### TESTO FORNITO
Il rito della benedizione delle adozioni. Don Chiodi: “La doppia fiducia dell’adozione”

unadozione-benedetta 200 200Che fosse davvero importante quel momento, lo ha colto anche Serena, la più piccola dei protagonisti. Tre anni, cinese, il visino tondo incorniciato da un caschetto di capelli neri sottilissimi, ha osservato in silenzio tutto quello che le succedeva intorno. L’unica richiesta che la piccola ha fatto è stata quella di partecipare,  protetta dalle braccia di papà Enrico.

Ma la più fortunata è Cielo Zambelli, sette anni, boliviana,  un sorriso sdentato e gli occhi lucidi che nascondono l’emozione dietro gli occhiali rosa, ha il vantaggio di poter mantenere a lungo il ricordo di questo giorno speciale, nel quale per entrambe è stato celebrato il rito della benedizione delle adozioni.

Nel momento dell’eucarestia, i genitori sono saliti sull’ altare per ricordare l’impegno del matrimonio, alla cui base c’è il dono dell’amore reciproco. Il Celebrante ha chiamato vicino a sé le bambine, le quali hanno risposto ‘eccomi’ alla chiamata. La più piccola lo ha fatto attraverso la voce dei suoi fratelli, che hanno ricomposto sull’ altare l’intera famiglia Gallozzi. A quel punto i genitori hanno poggiato le mani sul capo delle figlie per proclamare davanti all’ assemblea dei fedeli e davanti a Dio la formula che inizia con: «Tu sei mio figlio, io oggi ti ho generato». Subito dopo l’abbraccio tra genitori e figli sancisce il legame filiale davanti al Signore. Il rito si è concluso con la preghiera di benedizione fatta dal sacerdote.

(Dati per localizzare bersagli visibili)
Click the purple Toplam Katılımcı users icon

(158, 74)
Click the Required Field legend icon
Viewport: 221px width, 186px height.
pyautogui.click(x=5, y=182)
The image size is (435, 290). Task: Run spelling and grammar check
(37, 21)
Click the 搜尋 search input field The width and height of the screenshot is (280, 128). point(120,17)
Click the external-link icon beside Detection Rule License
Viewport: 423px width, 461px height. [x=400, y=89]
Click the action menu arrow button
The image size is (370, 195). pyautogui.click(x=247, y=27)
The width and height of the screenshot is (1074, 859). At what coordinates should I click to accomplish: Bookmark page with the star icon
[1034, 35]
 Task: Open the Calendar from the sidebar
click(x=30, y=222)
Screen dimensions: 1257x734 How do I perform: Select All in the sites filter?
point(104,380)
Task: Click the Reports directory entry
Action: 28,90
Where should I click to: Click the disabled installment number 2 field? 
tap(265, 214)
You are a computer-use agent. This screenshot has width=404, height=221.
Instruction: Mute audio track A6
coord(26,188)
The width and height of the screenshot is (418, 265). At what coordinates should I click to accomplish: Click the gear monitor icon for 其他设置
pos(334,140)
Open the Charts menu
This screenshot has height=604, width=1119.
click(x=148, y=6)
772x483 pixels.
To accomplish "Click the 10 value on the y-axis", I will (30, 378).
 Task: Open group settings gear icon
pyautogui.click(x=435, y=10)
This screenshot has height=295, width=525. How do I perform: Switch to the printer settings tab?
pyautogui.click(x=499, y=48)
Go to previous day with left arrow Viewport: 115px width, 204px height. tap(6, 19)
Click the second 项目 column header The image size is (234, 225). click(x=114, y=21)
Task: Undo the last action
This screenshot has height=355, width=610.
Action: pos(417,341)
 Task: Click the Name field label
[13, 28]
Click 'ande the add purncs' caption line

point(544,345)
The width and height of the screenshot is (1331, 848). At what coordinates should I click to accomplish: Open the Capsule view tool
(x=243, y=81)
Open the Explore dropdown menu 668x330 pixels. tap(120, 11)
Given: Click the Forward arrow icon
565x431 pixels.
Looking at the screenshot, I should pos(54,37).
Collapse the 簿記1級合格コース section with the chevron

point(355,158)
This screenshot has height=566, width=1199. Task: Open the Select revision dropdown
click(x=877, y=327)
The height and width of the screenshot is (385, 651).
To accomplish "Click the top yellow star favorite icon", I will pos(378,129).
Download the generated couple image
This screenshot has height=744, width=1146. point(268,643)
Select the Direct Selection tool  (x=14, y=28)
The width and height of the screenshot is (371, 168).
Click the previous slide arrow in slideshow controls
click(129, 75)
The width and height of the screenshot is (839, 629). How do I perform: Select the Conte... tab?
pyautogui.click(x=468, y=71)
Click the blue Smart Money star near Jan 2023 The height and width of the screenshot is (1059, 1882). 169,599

### LAVORO DA FARE
• a. Trascrivi dal testo sulla benedizione delle adozioni il passo che parte dalle parole "Nel momento dell’eucarestia, i" e si chiude con "fatta dal sacerdote.", entrambe comprese.
• b. Nei record, riscrivi solo le righe dalla riga che contiene "The width and height of the screenshot is (1331, 848)." fino a quella che contiene "Open the Explore", estremi inclusi, mettendo "Search" al posto di "Explore" e lasciando il resto com'è.

### RISPOSTE COMPLETE
• a.
Nel momento dell’eucarestia, i genitori sono saliti sull’ altare per ricordare l’impegno del matrimonio, alla cui base c’è il dono dell’amore reciproco. Il Celebrante ha chiamato vicino a sé le bambine, le quali hanno risposto ‘eccomi’ alla chiamata. La più piccola lo ha fatto attraverso la voce dei suoi fratelli, che hanno ricomposto sull’ altare l’intera famiglia Gallozzi. A quel punto i genitori hanno poggiato le mani sul capo delle figlie per proclamare davanti all’ assemblea dei fedeli e davanti a Dio la formula che inizia con: «Tu sei mio figlio, io oggi ti ho generato». Subito dopo l’abbraccio tra genitori e figli sancisce il legame filiale davanti al Signore. Il rito si è concluso con la preghiera di benedizione fatta dal sacerdote.

• b.
The width and height of the screenshot is (1331, 848). At what coordinates should I click to accomplish: Open the Capsule view tool
(x=243, y=81)
Open the Search dropdown menu 668x330 pixels. tap(120, 11)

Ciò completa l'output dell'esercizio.